Model Outputs: Grounded answer with explicit citations to sources.
Failure Modes: Irrelevant retrieval (poor chunking, weak embeddings, or query mismatch); hallucination on missing information; context overload (“lost in the middle”); stale index; permission leaks; ambiguous queries without clarification.
Acceptance Criteria: Faithfulness above 95% (no unsupported claims, verifiable by citations); direct relevance to the query; end-to-end latency under 2 seconds for most requests; strong coverage on domain documents; robust evaluation scores (LLM-as-judge or human review) on both synthetic and real query sets.

System Map: Meeting Transcriber (Audio-to-Text Surface, Pipeline with Post-Processing)
Architecture overview: Audio capture (streaming or batch) → speech-to-text with diarization → transcript cleanup → LLM summarization and structured analysis (key points, action items, decisions). Orchestration includes speaker labeling, timestamp alignment, and optional RAG for company-specific terminology.

Model Inputs: Raw audio waveform (or pre-transcribed segments) plus meeting metadata such as participants and agenda.
Model Outputs: Timestamped transcript with speaker labels, plus structured summary (bullets, action items, themes) and fully searchable text.
Failure Modes: Audio quality issues (accents, overlap, noise leading to transcription errors); diarization mistakes (speaker confusion); summarization drift or fabrication on long meetings; domain jargon mishandled; privacy risks in storage or processing.
Acceptance Criteria: Word error rate (WER) below 10–15% on clean speech; diarization accuracy above 90%; summary completeness verified by human review; latency acceptable for batch processing (minutes for an hour-long meeting) or near-real-time streaming; perfectly parsable structured output (JSON); evaluation via ROUGE/BERTScore or LLM judges for fidelity to the original transcript.

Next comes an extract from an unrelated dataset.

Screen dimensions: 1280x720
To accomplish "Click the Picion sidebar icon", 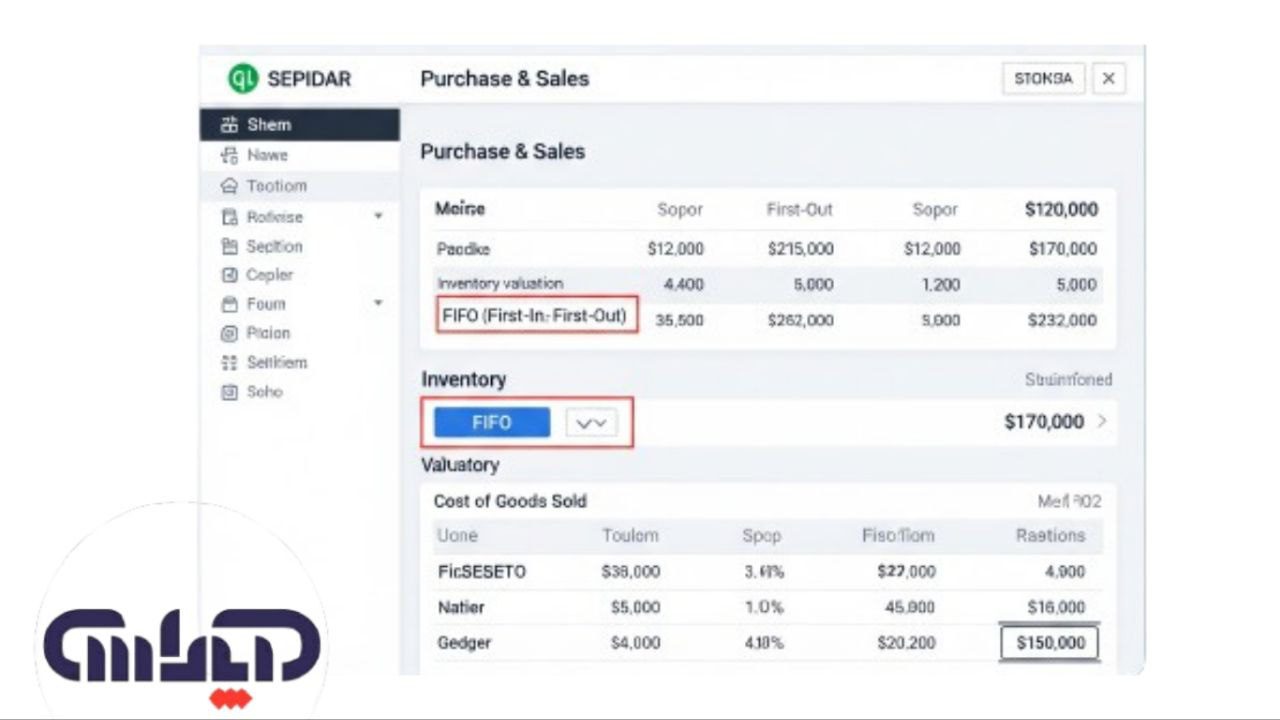I will (x=229, y=333).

System Map: Realtime Voice Agent (Low-Latency Surface, Cascaded or Native)
Architecture overview: Voice input layer (voice activity detection → streaming speech-to-text or native audio) → LLM agent (reasoning, tool calling, memory) → streaming text-to-speech or native audio output. Orchestration handles interruptions, context management, and function calling for external tools (calendar, search). Pipelining keeps every stage streaming to minimize turn gaps; newer native speech-to-speech models reduce hops but may constrain tool use.

Model Inputs: Streaming audio chunks (or partial transcripts), conversation history, and tool results.
Model Outputs: Streaming audio response with natural prosody and support for interruptions.
Failure Modes: Excessive latency (anything over 1–2 seconds feels unnatural); cascading errors from early-stage mistakes; poor interruption handling; context loss in long sessions; guardrail bypass in voice mode; tone or emotion mismatch; tool failures under streaming pressure.
Acceptance Criteria: Time-to-first-audio under 1 second (P50); conversational latency low enough for natural back-and-forth; high intelligibility and naturalness (MOS scores or user preference); task completion rate above 85% with reliable tool use; strong robustness to barge-ins, noisy environments, and safety checks; production monitoring for cost and latency drift.

These system maps are not exhaustive, but they illustrate the consistent engineering lens: every product is defined by observable inputs and outputs, explicit failure modes, and measurable acceptance criteria. Engineers iterate through evaluation harnesses, synthetic test sets, A/B experiments, and live monitoring—turning powerful research outputs (transformers, post-trained models, retrieval techniques) into systems that users can trust at scale. Text products emphasize accuracy and grounding; real-time or multimodal surfaces add constraints around latency, streaming, and modality. In every case, the goal is the same: reliable, observable, and iterable production systems.